Current noninvasive methods of clinical practice often do not identify the causes of conductive hearing loss due to pathologic changes in the middle ear with sufficient certainty. Wideband acoustic immittance (WAI) measurement is noninvasive, inexpensive and objective. It is very sensitive to pathologic changes in the middle ear and therefore promising for diagnosis. However, evaluation of the data is difficult because of large interindividual variations. Machine learning methods like Convolutional neural networks (CNN) which might be able to deal with this overlaying pattern require a large amount of labeled measurement data for training and validation. This is difficult to provide given the low prevalence of many middle-ear pathologies.
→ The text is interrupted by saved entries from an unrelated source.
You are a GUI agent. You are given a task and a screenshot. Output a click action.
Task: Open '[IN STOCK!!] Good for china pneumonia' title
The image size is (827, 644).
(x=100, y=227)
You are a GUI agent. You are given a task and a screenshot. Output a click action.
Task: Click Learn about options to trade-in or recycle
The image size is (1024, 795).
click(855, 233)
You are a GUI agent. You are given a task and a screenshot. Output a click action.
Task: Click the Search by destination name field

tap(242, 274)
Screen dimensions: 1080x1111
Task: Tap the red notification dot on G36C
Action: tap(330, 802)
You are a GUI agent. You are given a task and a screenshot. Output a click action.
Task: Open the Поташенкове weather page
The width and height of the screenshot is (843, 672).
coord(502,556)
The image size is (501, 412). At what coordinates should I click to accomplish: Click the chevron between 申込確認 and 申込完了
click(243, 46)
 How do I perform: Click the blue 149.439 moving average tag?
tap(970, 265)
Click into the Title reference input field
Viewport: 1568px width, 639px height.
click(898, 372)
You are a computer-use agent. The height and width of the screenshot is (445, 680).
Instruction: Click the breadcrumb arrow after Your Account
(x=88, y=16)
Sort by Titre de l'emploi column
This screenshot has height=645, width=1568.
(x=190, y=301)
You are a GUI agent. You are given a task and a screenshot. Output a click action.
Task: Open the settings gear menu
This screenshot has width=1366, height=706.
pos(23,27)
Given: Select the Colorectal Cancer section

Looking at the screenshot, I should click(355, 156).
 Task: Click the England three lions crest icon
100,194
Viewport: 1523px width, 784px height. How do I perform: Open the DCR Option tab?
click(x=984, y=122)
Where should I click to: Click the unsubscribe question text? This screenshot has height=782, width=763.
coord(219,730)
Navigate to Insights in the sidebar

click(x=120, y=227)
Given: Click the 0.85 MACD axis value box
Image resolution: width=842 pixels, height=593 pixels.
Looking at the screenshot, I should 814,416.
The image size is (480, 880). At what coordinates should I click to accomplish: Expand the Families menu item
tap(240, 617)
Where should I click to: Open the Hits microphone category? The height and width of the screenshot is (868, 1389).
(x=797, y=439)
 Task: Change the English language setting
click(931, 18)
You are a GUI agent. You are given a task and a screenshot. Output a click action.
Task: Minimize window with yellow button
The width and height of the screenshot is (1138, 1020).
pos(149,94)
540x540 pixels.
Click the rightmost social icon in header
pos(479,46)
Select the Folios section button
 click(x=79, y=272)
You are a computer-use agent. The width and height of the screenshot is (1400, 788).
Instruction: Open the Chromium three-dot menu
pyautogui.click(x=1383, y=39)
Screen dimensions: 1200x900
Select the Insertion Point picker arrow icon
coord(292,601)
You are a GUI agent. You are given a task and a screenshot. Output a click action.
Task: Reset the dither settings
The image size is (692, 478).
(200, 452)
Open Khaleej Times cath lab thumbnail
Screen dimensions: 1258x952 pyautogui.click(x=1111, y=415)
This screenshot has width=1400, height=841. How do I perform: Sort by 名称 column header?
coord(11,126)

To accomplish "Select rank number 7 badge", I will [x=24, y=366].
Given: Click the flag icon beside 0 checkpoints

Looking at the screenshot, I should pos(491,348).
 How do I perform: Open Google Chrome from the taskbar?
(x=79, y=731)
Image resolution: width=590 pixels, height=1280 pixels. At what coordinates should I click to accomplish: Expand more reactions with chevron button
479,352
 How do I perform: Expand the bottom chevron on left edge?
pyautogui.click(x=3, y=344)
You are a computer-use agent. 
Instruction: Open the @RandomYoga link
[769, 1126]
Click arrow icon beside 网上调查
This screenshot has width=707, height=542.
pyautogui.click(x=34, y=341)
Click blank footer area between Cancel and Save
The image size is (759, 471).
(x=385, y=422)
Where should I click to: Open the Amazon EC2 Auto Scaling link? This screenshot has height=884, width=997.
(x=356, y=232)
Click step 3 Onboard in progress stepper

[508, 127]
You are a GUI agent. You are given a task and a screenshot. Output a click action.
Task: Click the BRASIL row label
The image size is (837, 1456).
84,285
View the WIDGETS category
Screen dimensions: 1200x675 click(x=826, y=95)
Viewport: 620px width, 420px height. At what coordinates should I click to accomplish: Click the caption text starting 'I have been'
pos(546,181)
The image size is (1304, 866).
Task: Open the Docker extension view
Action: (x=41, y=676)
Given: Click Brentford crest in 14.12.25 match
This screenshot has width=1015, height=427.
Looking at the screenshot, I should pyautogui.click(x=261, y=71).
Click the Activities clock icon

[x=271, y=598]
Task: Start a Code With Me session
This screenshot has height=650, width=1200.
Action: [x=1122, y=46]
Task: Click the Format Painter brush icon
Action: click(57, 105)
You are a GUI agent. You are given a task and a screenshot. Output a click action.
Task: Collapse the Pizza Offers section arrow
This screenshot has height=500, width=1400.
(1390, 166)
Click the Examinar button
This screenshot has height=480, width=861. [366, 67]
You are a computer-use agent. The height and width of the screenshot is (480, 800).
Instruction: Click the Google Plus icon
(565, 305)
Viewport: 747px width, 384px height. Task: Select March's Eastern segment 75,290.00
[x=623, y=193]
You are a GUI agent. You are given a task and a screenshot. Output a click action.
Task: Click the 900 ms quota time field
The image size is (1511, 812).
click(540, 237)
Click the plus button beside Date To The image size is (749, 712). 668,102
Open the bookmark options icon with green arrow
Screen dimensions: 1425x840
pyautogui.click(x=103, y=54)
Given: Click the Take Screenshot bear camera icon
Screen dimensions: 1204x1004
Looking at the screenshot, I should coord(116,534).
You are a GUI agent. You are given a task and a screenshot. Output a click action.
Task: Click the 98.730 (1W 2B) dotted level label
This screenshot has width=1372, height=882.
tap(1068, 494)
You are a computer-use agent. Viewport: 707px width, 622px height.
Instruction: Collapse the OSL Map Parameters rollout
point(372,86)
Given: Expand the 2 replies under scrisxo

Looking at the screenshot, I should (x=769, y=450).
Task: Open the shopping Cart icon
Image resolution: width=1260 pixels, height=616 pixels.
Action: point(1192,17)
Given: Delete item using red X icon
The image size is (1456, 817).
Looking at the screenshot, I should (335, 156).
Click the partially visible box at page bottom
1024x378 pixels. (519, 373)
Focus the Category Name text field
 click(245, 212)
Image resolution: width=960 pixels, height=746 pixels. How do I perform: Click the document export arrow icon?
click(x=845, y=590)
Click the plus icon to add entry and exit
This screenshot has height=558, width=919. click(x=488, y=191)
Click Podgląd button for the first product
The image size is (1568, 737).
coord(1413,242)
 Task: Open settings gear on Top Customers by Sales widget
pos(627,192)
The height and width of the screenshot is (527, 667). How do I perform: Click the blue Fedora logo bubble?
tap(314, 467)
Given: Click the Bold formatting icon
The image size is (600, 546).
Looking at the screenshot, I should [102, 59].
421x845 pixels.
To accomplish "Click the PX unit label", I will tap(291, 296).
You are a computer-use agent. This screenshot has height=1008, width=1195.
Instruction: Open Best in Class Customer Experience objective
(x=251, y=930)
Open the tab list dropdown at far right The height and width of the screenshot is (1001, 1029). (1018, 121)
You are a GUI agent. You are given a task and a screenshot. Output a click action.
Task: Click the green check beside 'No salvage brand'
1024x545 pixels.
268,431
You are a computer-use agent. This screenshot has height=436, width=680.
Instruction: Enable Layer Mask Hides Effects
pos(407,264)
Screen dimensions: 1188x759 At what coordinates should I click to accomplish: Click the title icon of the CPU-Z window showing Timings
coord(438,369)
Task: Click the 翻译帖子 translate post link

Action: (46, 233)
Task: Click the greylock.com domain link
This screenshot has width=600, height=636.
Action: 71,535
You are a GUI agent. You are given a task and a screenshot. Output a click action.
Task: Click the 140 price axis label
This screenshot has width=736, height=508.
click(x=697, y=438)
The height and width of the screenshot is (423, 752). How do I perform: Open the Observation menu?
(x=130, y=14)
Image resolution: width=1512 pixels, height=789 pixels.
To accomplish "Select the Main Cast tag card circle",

Therefore, this study proposes an approach in which the WAI training data of the CNN are simulated with a finite-element ear model and the Monte-Carlo method. With this approach, virtual populations of normal, otosclerotic, and disarticulated ears were generated, consistent with the averaged data of measured populations and well representing the qualitative characteristics of individuals. The CNN trained with the virtual data achieved for otosclerosis an AUC of 91.1 %, a sensitivity of 85.7 %, and a specificity of 85.2 %. For disarticulation, an AUC of 99.5 %, sensitivity of 100 %, and specificity of 93.1 % was achieved. Furthermore, it was estimated that specificity could potentially be increased to about 99 % in both pathological cases if stapes reflex threshold measurements were used to confirm the diagnosis. Thus, the procedures’ performance is comparable to classifiers from other studies trained with real measurement data, and therefore the procedure offers great potential for the diagnosis of rare pathologies or early-stages pathologies. The clinical potential of these preliminary results remains to be evaluated on more measurement data and additional pathologies.